_Stored rows:_
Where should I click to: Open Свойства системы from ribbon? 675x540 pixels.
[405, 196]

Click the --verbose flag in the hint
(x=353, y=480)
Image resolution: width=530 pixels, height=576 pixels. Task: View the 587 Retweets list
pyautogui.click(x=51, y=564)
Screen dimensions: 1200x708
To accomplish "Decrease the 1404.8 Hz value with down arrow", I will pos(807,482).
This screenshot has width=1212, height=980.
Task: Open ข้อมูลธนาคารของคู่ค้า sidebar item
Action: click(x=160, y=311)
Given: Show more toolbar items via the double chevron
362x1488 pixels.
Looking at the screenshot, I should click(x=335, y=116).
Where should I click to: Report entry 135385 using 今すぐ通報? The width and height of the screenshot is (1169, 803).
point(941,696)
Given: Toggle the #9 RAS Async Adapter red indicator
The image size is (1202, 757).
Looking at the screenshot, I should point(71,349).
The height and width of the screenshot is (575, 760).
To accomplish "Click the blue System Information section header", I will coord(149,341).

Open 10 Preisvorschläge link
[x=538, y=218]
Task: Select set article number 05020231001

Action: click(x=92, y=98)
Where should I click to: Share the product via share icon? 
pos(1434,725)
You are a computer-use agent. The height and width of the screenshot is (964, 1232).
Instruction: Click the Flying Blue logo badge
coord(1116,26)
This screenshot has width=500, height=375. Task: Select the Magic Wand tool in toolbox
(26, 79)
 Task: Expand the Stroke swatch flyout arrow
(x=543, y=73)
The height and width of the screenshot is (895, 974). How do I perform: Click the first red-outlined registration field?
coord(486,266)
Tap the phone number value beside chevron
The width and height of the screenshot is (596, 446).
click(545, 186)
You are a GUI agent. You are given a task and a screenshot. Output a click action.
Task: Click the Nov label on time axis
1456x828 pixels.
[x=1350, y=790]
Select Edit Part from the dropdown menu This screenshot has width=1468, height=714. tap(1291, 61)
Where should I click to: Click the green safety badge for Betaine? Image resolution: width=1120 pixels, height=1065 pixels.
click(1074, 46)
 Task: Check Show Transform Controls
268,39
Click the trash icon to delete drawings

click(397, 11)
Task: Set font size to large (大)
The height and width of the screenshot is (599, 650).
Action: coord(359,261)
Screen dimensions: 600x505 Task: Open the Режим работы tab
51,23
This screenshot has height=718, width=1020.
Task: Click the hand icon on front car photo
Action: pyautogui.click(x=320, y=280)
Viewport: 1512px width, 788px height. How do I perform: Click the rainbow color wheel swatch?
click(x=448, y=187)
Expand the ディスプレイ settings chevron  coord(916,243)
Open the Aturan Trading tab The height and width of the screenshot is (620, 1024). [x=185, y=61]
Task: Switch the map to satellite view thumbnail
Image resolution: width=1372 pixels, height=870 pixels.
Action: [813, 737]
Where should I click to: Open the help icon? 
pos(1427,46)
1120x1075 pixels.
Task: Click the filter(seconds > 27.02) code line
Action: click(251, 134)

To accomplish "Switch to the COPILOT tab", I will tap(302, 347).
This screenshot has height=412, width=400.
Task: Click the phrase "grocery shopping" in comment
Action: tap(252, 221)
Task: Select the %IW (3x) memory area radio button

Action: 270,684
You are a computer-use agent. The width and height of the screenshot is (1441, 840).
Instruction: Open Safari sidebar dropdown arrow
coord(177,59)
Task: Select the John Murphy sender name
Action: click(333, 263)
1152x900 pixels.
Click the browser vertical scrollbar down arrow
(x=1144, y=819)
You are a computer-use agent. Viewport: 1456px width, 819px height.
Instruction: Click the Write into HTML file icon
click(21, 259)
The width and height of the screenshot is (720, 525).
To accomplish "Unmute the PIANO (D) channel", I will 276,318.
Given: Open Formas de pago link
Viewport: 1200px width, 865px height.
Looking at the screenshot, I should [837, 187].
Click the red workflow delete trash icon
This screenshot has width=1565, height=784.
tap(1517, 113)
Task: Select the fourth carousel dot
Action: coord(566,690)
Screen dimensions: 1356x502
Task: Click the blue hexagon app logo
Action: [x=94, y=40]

_Task to complete:_ Convert the lines above into a Markdown table with the columns "Row" and "Line", numbering each line in order and leaving out blank lines.

_Written response:_
| Row | Line |
|---|---|
| 1 | Where should I click to: Open Свойства системы from ribbon? 675x540 pixels. |
| 2 | [405, 196] |
| 3 | Click the --verbose flag in the hint |
| 4 | (x=353, y=480) |
| 5 | Image resolution: width=530 pixels, height=576 pixels. Task: View the 587 Retweets list |
| 6 | pyautogui.click(x=51, y=564) |
| 7 | Screen dimensions: 1200x708 |
| 8 | To accomplish "Decrease the 1404.8 Hz value with down arrow", I will pos(807,482). |
| 9 | This screenshot has width=1212, height=980. |
| 10 | Task: Open ข้อมูลธนาคารของคู่ค้า sidebar item |
| 11 | Action: click(x=160, y=311) |
| 12 | Given: Show more toolbar items via the double chevron |
| 13 | 362x1488 pixels. |
| 14 | Looking at the screenshot, I should click(x=335, y=116). |
| 15 | Where should I click to: Report entry 135385 using 今すぐ通報? The width and height of the screenshot is (1169, 803). |
| 16 | point(941,696) |
| 17 | Given: Toggle the #9 RAS Async Adapter red indicator |
| 18 | The image size is (1202, 757). |
| 19 | Looking at the screenshot, I should point(71,349). |
| 20 | The height and width of the screenshot is (575, 760). |
| 21 | To accomplish "Click the blue System Information section header", I will coord(149,341). |
| 22 | Open 10 Preisvorschläge link |
| 23 | [x=538, y=218] |
| 24 | Task: Select set article number 05020231001 |
| 25 | Action: click(x=92, y=98) |
| 26 | Where should I click to: Share the product via share icon?  |
| 27 | pos(1434,725) |
| 28 | You are a computer-use agent. The height and width of the screenshot is (964, 1232). |
| 29 | Instruction: Click the Flying Blue logo badge |
| 30 | coord(1116,26) |
| 31 | This screenshot has width=500, height=375. Task: Select the Magic Wand tool in toolbox |
| 32 | (26, 79) |
| 33 |  Task: Expand the Stroke swatch flyout arrow |
| 34 | (x=543, y=73) |
| 35 | The height and width of the screenshot is (895, 974). How do I perform: Click the first red-outlined registration field? |
| 36 | coord(486,266) |
| 37 | Tap the phone number value beside chevron |
| 38 | The width and height of the screenshot is (596, 446). |
| 39 | click(545, 186) |
| 40 | You are a GUI agent. You are given a task and a screenshot. Output a click action. |
| 41 | Task: Click the Nov label on time axis |
| 42 | 1456x828 pixels. |
| 43 | [x=1350, y=790] |
| 44 | Select Edit Part from the dropdown menu This screenshot has width=1468, height=714. tap(1291, 61) |
| 45 | Where should I click to: Click the green safety badge for Betaine? Image resolution: width=1120 pixels, height=1065 pixels. |
| 46 | click(1074, 46) |
| 47 |  Task: Check Show Transform Controls |
| 48 | 268,39 |
| 49 | Click the trash icon to delete drawings |
| 50 | click(397, 11) |
| 51 | Task: Set font size to large (大) |
| 52 | The height and width of the screenshot is (599, 650). |
| 53 | Action: coord(359,261) |
| 54 | Screen dimensions: 600x505 Task: Open the Режим работы tab |
| 55 | 51,23 |
| 56 | This screenshot has height=718, width=1020. |
| 57 | Task: Click the hand icon on front car photo |
| 58 | Action: pyautogui.click(x=320, y=280) |
| 59 | Viewport: 1512px width, 788px height. How do I perform: Click the rainbow color wheel swatch? |
| 60 | click(x=448, y=187) |
| 61 | Expand the ディスプレイ settings chevron  coord(916,243) |
| 62 | Open the Aturan Trading tab The height and width of the screenshot is (620, 1024). [x=185, y=61] |
| 63 | Task: Switch the map to satellite view thumbnail |
| 64 | Image resolution: width=1372 pixels, height=870 pixels. |
| 65 | Action: [813, 737] |
| 66 | Where should I click to: Open the help icon?  |
| 67 | pos(1427,46) |
| 68 | 1120x1075 pixels. |
| 69 | Task: Click the filter(seconds > 27.02) code line |
| 70 | Action: click(251, 134) |
| 71 | To accomplish "Switch to the COPILOT tab", I will tap(302, 347). |
| 72 | This screenshot has height=412, width=400. |
| 73 | Task: Click the phrase "grocery shopping" in comment |
| 74 | Action: tap(252, 221) |
| 75 | Task: Select the %IW (3x) memory area radio button |
| 76 | Action: 270,684 |
| 77 | You are a computer-use agent. The width and height of the screenshot is (1441, 840). |
| 78 | Instruction: Open Safari sidebar dropdown arrow |
| 79 | coord(177,59) |
| 80 | Task: Select the John Murphy sender name |
| 81 | Action: click(333, 263) |
| 82 | 1152x900 pixels. |
| 83 | Click the browser vertical scrollbar down arrow |
| 84 | (x=1144, y=819) |
| 85 | You are a computer-use agent. Viewport: 1456px width, 819px height. |
| 86 | Instruction: Click the Write into HTML file icon |
| 87 | click(21, 259) |
| 88 | The width and height of the screenshot is (720, 525). |
| 89 | To accomplish "Unmute the PIANO (D) channel", I will 276,318. |
| 90 | Given: Open Formas de pago link |
| 91 | Viewport: 1200px width, 865px height. |
| 92 | Looking at the screenshot, I should [837, 187]. |
| 93 | Click the red workflow delete trash icon |
| 94 | This screenshot has width=1565, height=784. |
| 95 | tap(1517, 113) |
| 96 | Task: Select the fourth carousel dot |
| 97 | Action: coord(566,690) |
| 98 | Screen dimensions: 1356x502 |
| 99 | Task: Click the blue hexagon app logo |
| 100 | Action: [x=94, y=40] |